AI Revolutionizes Prostate Cancer Detection: New Study Shows Significant Accuracy Gains

by

in

An artificial intelligence healthcare company claims its software can more accurately determine the extent of prostate cancer than traditional methods used by doctors.

Avenda Health conducted a study in partnership with UCLA Health that involved ten physicians who evaluated 50 prostate cancer cases each. The results revealed that Avenda’s Unfold AI software identified cancer with an accuracy rate of 84.7%, while the physicians using manual detection methods achieved accuracy rates ranging from 67.2% to 75.9%.

This study, published in the Journal of Urology, also indicated that incorporating AI for cancer contouring increased the accuracy and consistency of cancer size predictions, with AI being 45 times more precise compared to manual assessments.

According to Shyam Natarajan, an assistant adjunct professor of urology, surgery, and bioengineering at UCLA and the senior author of the study, the use of AI-assisted methodologies led to greater accuracy and consistency among doctors. They tended to have more agreement when AI was utilized.

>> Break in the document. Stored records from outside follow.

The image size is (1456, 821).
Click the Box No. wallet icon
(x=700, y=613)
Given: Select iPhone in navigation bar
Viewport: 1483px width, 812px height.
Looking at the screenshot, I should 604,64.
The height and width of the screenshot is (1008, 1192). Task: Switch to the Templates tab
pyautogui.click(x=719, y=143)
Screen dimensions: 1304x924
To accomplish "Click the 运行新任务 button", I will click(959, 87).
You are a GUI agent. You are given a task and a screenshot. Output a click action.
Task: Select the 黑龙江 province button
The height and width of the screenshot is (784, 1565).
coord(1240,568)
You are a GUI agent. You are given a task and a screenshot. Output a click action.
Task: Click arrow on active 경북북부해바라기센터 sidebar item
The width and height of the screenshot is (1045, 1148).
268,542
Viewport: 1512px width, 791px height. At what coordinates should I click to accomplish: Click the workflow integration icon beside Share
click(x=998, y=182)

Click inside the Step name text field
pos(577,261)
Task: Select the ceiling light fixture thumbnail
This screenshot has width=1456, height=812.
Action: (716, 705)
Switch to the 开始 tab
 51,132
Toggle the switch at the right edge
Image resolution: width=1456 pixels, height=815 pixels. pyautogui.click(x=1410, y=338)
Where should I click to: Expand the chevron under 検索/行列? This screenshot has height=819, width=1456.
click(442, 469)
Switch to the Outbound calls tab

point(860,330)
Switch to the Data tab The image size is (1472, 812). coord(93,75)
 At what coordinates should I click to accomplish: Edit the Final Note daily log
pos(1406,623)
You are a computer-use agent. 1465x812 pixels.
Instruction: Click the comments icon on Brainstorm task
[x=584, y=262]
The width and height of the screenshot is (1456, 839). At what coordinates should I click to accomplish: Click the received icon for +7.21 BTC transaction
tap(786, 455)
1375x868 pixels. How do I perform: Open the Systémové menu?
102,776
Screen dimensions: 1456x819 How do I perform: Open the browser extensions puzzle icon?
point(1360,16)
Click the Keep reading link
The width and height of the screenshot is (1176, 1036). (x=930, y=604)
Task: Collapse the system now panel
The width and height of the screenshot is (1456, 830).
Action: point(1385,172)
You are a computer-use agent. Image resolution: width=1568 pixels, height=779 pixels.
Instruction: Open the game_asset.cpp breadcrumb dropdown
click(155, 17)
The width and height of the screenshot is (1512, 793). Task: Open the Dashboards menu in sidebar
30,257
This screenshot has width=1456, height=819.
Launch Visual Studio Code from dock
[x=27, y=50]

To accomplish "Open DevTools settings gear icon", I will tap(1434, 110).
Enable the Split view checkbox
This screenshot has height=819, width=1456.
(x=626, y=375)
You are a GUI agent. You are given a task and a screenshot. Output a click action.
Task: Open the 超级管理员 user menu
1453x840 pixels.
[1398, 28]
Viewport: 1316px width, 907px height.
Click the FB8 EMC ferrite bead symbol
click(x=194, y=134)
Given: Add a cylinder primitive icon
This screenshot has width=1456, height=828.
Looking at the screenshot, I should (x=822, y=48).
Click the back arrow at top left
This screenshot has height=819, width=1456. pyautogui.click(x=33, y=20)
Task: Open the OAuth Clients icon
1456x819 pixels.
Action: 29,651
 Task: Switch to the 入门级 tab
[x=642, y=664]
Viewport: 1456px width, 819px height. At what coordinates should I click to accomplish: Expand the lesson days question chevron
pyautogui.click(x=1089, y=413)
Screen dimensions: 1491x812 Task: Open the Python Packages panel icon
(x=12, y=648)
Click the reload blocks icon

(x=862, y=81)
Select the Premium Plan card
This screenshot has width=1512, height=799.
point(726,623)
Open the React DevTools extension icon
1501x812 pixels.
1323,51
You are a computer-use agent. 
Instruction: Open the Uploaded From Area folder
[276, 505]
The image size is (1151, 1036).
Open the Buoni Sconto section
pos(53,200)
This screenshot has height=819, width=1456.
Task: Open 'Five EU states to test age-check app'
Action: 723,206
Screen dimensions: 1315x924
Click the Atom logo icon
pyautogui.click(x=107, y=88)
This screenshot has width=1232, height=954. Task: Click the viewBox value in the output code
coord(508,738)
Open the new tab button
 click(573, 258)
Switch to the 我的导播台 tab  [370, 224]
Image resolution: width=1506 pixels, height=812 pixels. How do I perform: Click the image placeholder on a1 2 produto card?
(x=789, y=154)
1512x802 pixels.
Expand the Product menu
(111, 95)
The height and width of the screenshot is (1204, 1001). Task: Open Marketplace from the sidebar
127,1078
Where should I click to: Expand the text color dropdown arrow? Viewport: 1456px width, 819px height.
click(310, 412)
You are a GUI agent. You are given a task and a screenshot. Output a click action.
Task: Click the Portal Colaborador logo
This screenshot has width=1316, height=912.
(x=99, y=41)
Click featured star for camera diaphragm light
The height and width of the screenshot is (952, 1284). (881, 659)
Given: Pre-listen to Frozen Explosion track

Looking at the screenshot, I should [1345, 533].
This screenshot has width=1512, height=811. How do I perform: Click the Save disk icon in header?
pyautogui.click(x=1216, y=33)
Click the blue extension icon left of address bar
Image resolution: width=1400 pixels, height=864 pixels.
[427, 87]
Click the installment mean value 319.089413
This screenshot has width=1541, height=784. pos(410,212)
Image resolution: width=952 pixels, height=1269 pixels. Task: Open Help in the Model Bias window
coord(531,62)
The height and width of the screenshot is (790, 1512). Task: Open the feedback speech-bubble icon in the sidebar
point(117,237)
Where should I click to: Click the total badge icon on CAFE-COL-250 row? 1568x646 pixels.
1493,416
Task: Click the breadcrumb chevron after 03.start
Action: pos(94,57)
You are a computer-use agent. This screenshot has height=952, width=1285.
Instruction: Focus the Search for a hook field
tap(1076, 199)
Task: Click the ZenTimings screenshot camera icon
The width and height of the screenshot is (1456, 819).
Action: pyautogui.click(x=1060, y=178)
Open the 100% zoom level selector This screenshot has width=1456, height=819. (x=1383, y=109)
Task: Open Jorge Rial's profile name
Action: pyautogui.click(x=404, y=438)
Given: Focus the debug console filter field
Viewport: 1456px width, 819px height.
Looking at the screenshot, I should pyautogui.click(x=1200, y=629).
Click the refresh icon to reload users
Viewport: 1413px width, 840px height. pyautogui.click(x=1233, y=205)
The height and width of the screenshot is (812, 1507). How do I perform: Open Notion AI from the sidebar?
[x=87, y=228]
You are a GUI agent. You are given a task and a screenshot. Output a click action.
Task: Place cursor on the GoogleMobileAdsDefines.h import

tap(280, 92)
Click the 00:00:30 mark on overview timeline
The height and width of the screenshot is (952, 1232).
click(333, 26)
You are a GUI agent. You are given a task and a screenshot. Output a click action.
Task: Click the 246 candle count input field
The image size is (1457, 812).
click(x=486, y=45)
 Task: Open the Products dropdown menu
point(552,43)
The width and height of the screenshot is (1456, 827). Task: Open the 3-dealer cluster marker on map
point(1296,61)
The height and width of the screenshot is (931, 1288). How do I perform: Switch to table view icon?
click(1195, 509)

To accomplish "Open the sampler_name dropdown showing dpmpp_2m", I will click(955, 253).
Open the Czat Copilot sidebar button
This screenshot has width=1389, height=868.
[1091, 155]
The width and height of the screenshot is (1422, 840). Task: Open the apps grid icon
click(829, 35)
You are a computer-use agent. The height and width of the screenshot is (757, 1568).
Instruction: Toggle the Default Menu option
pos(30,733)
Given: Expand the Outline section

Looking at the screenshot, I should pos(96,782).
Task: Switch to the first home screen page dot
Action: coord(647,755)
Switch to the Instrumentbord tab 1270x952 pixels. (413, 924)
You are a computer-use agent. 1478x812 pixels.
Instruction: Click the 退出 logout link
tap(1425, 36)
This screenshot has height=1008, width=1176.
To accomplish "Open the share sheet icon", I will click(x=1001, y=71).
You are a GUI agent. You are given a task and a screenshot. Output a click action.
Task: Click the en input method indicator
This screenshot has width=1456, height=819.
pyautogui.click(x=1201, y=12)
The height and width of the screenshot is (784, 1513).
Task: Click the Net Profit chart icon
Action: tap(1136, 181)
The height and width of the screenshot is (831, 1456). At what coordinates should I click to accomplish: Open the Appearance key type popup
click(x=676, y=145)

Typically, doctors rely on MRIs to gauge tumor sizes; however, some tumors are “MRI-invisible,” noted Dr. Wayne Brisbane, an assistant professor of urology at the David Geffen School of Medicine at UCLA. He emphasized that AI plays a crucial role in situations where MRIs fall short.

Dr. Brisbane remarked that the integration of AI in cancer treatment could usher in more personalized and effective care for patients, allowing for treatments that are better suited to their specific needs and more efficient in combating the disease. He stated that AI can “exceed human capability.”

Avenda Health CEO Dr. Shyam Natarajan expressed that it is “empowering for physicians” to see such innovations validated through research and acknowledged by the American Medical Association (AMA).

In the United States, approximately one in eight men will receive a prostate cancer diagnosis during their lives, and one in 44 men will succumb to the disease, according to the American Cancer Society. This year, it is projected that there will be 299,010 new cases of prostate cancer in the U.S., resulting in 35,250 deaths from the illness.